### EXTRACTED ENTRIES
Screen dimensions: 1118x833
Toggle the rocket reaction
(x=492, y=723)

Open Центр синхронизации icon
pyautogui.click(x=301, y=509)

### YOUR GOAL
Reproduce the data above line for line, with no changes.

### COMPLETED EXERCISE
Screen dimensions: 1118x833
Toggle the rocket reaction
(x=492, y=723)

Open Центр синхронизации icon
pyautogui.click(x=301, y=509)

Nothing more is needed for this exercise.